Gainful Employment. Under the Higher Education Act, certain education programs, including all programs offered by proprietary institutions such as KU, are required to lead to gainful employment in a recognized occupation in order to be eligible to participate in the Title IV programs. The ED has defined the phrase “gainful employment” to mean employment with earnings high enough to meet specific student debt-to-income ratios. The ED tied an education program’s Title IV eligibility to whether the program meets that definition. These regulations are known as the “Gainful Employment” regulation or “GE” rules. A final Gainful Employment regulation was released on October 31, 2014. The final rule went into effect on July 1, 2015, and Kaplan timely submitted the required Gainful Employment data to the ED.

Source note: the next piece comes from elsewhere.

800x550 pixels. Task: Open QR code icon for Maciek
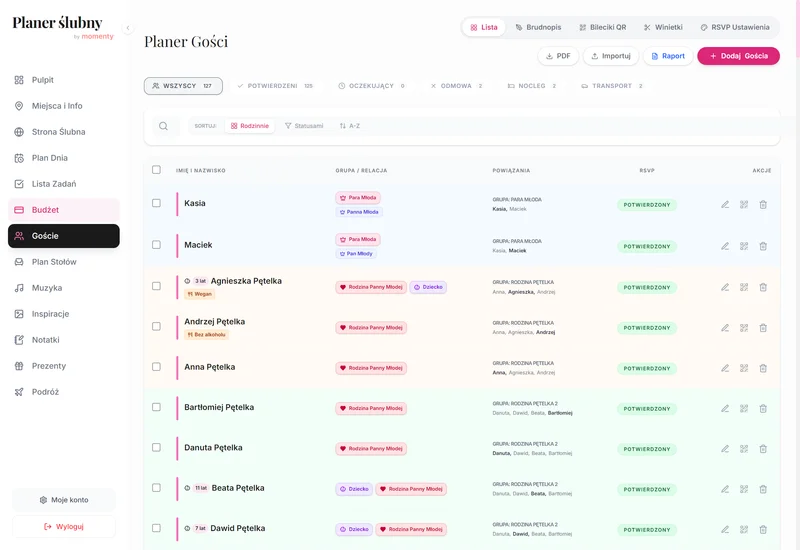(744, 246)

As noted previously, the final rule maintained the debt-to-earnings thresholds requiring that each GE program show that its graduates’ debt payment on loans taken out to attend the program are no more than a certain percentage of their earnings. If a program fails this metric multiple years in a row, it will become ineligible for Title IV aid. Under the debt-to-earnings rates, a program passes the test if its annual debt-to-earnings rate does not exceed 8% or its discretionary debt-to-earnings rate does not exceed 20%. A program fails the test if its annual debt-to-earnings rate exceeds 12% and its discretionary debt to earnings rate exceeds 30%. A program is in a regulatory status called the “warning zone” if it does not pass or fail the test (i.e., either its annual debt-to-earnings rate is greater than 8%, but less than 12%, or its discretionary debt-to-earnings rate is greater than 20%, but less than 30%). If a program fails the test two times within three years, it will become ineligible to participate in the Title IV programs for a period of three years. If a program is either in the warning zone or fails the test for four consecutive years, it will also become ineligible to participate in Title IV programs for a period of three years. In addition, the regulation requires an institution to provide to current and prospective students prescribed warnings of potential ineligibility of the program in any year for which the program could become ineligible based on the prior-year GE rates. Institutions with such programs also must wait to enroll prospective students into the failing program until three days after providing the warning to students. Such institutions also may be required to submit a letter of credit or other financial protection to the ED under the new borrower defense to repayment regulations noted in this disclosure, although the effective date of these regulations has been delayed.